The country’s economy continues in turbulence with some retail outlets now reducing business hours while the fuel situation is deteriorating with diesel, which is the engine of industry, in short supply.

This is despite government’s continued call for citizens not to panic; amid promises to resolve the crisis triggered by an acute shortage of foreign currency and new fiscal and monetary measures that separated bank accounts for US dollar and RTGS and introduced the 2 % tax on electronic transactions.

NewsDay Weekender observed that some retail outlets now open two hours late and close two hours earlier than the usual business hours.

Most OK Zimbabwe supermarkets in the high density suburbs, whose prices remained reasonable compared to their competitors, were now using a small entrance and customers were made to queue outside and allowed to enter in batches of 20.

OK Zimbabwe commercial director Albert Katsande said the unprecedented panic buying depleted stocks and they decided to reduce working hours until they manage to restock.

“We will revert to normal trading hours once we have fully restocked the stores,” Katsande said.

He said the supermarket resorted to queuing outside as a crowd control measure to avoid a situation where customers stampede for certain goods.

NewsDay also observed that prices of commodities continued to rise while most service stations were also without fuel yesterday, particularly diesel, with kombis spending the better part of the day in long queues.

This was despite assurance by Energy minister Joram Gumbo on Wednesday that the situation was stabilising.

Government yesterday said it was alive to the challenges the country was facing.

“I am in the studio right now with the Minister of Finance and we are not denying challenges,” Ndavaningi Mangwana, the permanent secretary in the Ministry of Information and Publicity said on Thursday.

Ncube on Tuesday said government had no control over the spiralling parallel market rates of the US dollar which had triggered a wave of price hikes.

But Zimbabwe Cross Border Traders Association president, Killer Zivhu, said multitudes of Zimbabweans were suffering as a result of exorbitant parallel market rates which have resulted in workers demanding salary increments.

“The exchange rates are really affecting the market right now.
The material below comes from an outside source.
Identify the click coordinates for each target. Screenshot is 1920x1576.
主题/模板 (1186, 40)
Three quarters of the population is not employed and they are also being affected by these rates because other shops are now demanding US dollars and rejecting EcoCash and swipe,” Zivhu said.

He said the US dollar parallel market rates were being fuelled by foreign business owners charging higher prices for goods and then purchase US dollar on the market and repatriate profits back home where they would have acquired the goods using their local currencies.

Zivhu said the Zimbabwe Revenue Authority should increase check points at borders to reduce smuggling and ask people to reveal their sources of foreign currency if declaring goods worth more than $200 in order to deal with the parallel market.